Am I wasting my time with this man?
While I have dated divorced men in the last several years, I have never had the issues I'm having with my current partner. We've been seeing each other for about 4 months and while he seems very interested in me and makes efforts to see me regularly, I feel like he has one foot in his prior marriage. He has been divorced for 3 years after a 34 year marriage and has told me his ex asked him for the divorce. Here are my observations:
He only refers to his ex by her name (which is not a problem for me but with the other indicators below makes me think he still is "married" to her in his head.
He says things like "Her name and me went here or there"...or "we" referring to him and her not us!

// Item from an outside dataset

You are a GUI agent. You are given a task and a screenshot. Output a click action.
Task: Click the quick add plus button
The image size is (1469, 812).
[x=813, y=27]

He spent thanksgiving with her and their adult kids to meet the parents of the girlfriend of his son and they took a pic he sent to me - in it he is standing right behind his ex like the other husband and wife.
He told me he told his ex about me but I don't believe he has told his kids even though I've told him I don't like being a secret and want to meet them (he just met my kids).
I met a few of his friends but they are the same friends him and his ex had for over 30 years so the wives seem nice to me but I know what they are thinking. Him and his ex are the only divorced couple in the a large group of friends. HIs ex is still friendly with all of them.
He is invited with his ex and kids to a wedding of one of the friends' son's out of state in March and he is going with all of them and I'm not invited. He says "it would be too weird" but what about him going away with his ex to a wedding....that's weird!
He has a picture of himself, his ex and the kids on Facebook and a few in his apartment. What gives with that ? He also has a "married" note on Facebook from 15 years ago - never deleted it.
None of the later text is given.